Before Sir Edmund Hillary helped build the airport at Lukla in 1964, all Everest expeditions began at Jiri. And this was until where the Swiss had built a road. From Jiri it took seven days to reach Lukla. Now, most Everest trekkers fly directly to Lukla and fewer than a thousand trekkers begin their trek in Jiri. Thus, most travelers miss out on the rich Sherpa culture and stunning landscape of the lower Everest region which, on the Pikey Peak trek, you will get to experience first-hand.

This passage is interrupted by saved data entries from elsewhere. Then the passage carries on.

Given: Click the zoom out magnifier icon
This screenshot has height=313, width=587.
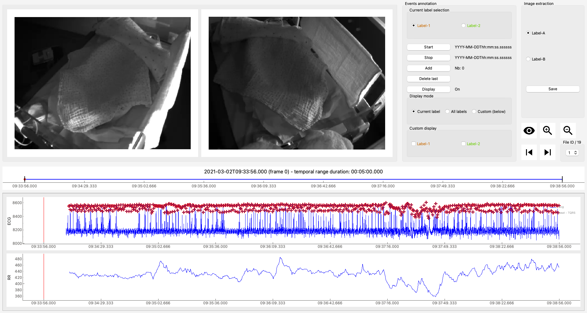Looking at the screenshot, I should [x=568, y=131].
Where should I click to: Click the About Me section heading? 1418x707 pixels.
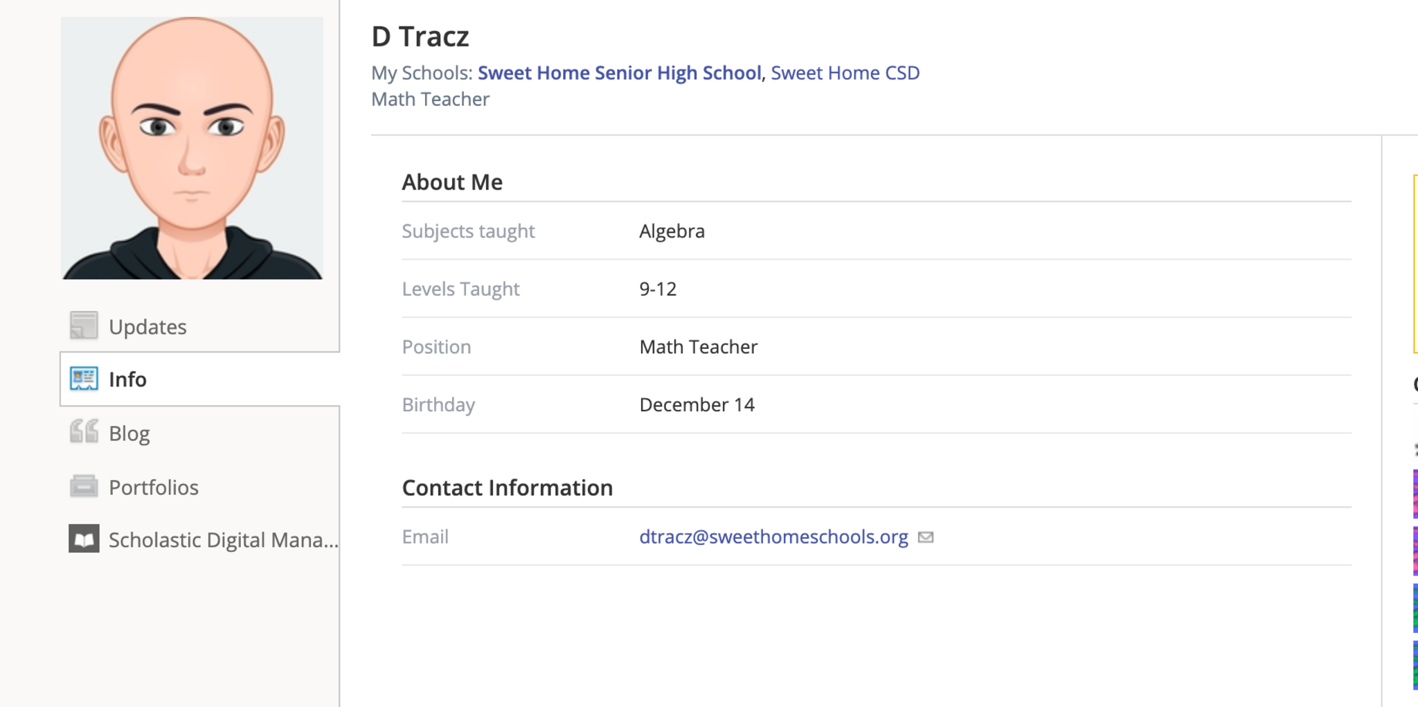pos(452,182)
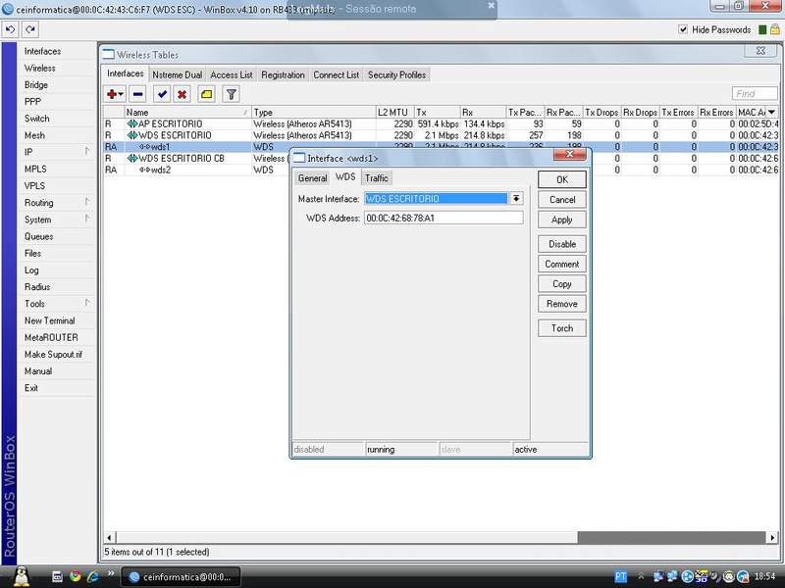Click the Undo arrow in WinBox toolbar
785x588 pixels.
coord(11,30)
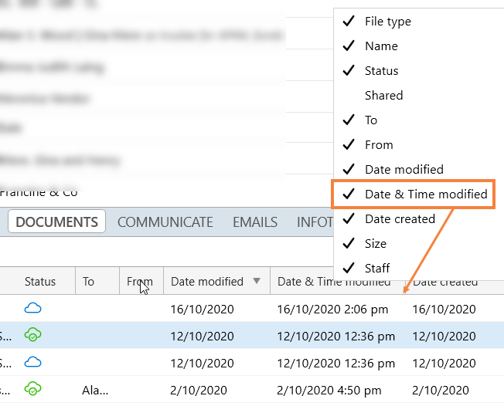The height and width of the screenshot is (406, 504).
Task: Open the DOCUMENTS tab
Action: (x=57, y=222)
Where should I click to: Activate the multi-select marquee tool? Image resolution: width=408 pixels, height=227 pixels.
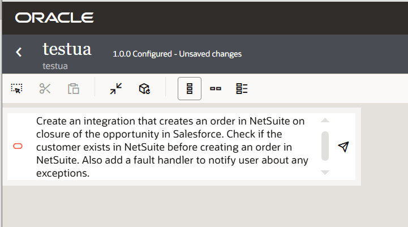[16, 88]
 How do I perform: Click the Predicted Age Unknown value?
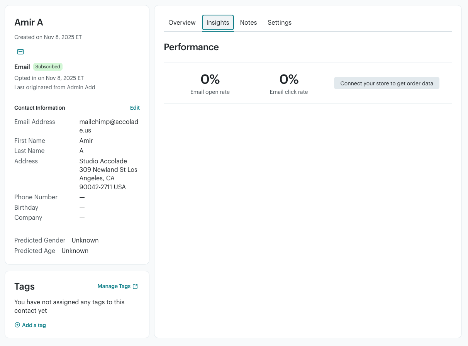pyautogui.click(x=75, y=251)
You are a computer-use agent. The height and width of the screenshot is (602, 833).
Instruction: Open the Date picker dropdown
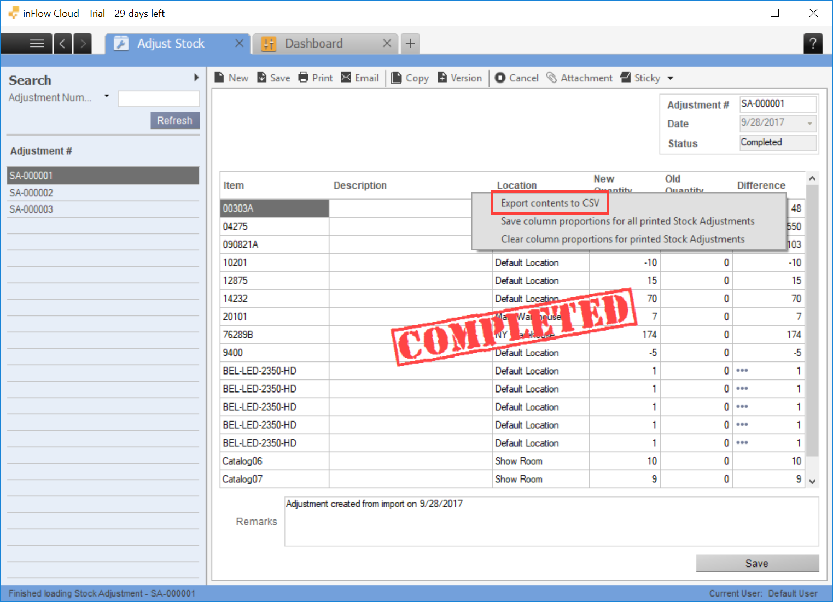[x=809, y=124]
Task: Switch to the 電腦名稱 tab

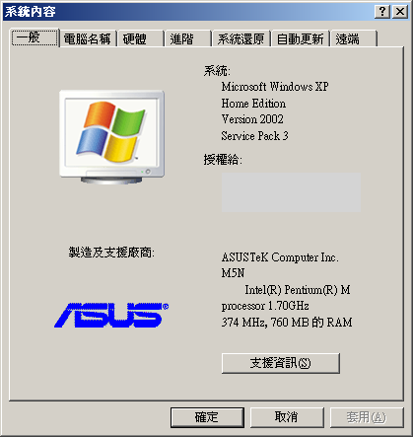Action: pos(89,39)
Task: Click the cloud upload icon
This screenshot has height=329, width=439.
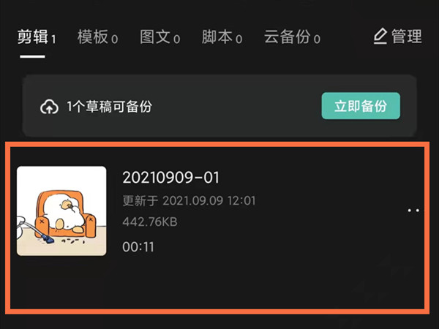Action: 49,107
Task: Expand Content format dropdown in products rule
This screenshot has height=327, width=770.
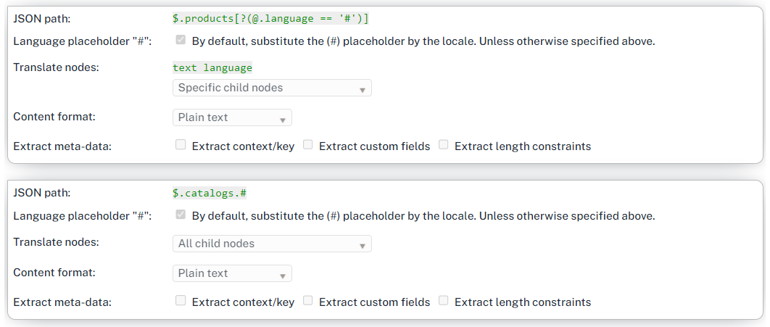Action: click(x=232, y=117)
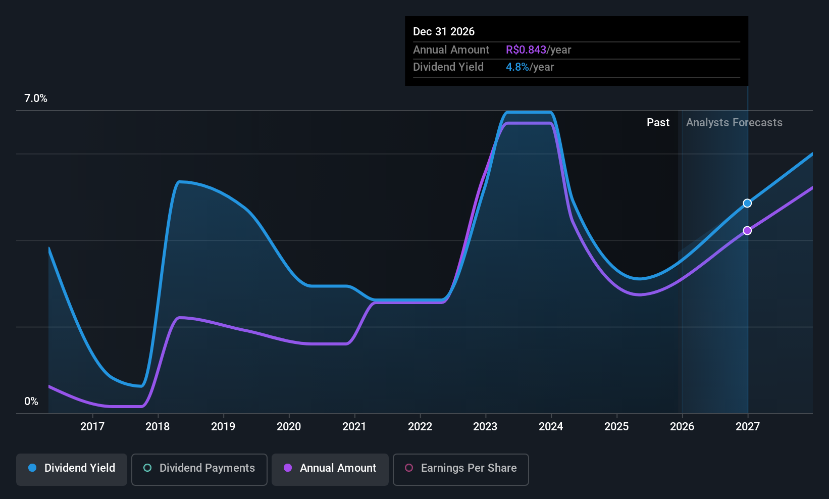The image size is (829, 499).
Task: Select the 2026 x-axis label
Action: click(682, 427)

On the Pikey Peak trek, you have the opportunity to experience daily life in the villages of Yolung and Bamthi. Both are predominantly Sherpa villages which are also the birthplace of our guides Pema Sherpa and Kandu Sherpa respectively. Here you will be a guest at their homes and you will join in their daily chores – helping out in the corn/millet/barley fields, collecting wood and grass for the cattle, making butter (and butter tea), picking tea leaves, making flour from the grains, and more. Pema worked as a cook on Everest expeditions until 2015 when an accident on the mountain severely restricted his ability to venture to high altitudes. Kandu is one of the very few female trekking guides in Nepal.

THE TREK

The trip begins with a bus ride to Jiri from where you will hike a short distance into Yolung (Pema’s village). Yolung lies in a beautiful valley with around 200 houses. Most of the houses are near the village center where there is a large school and a monastery. You will be living in a home on the outskirts of the village a little away from the hustle and bustle of the village.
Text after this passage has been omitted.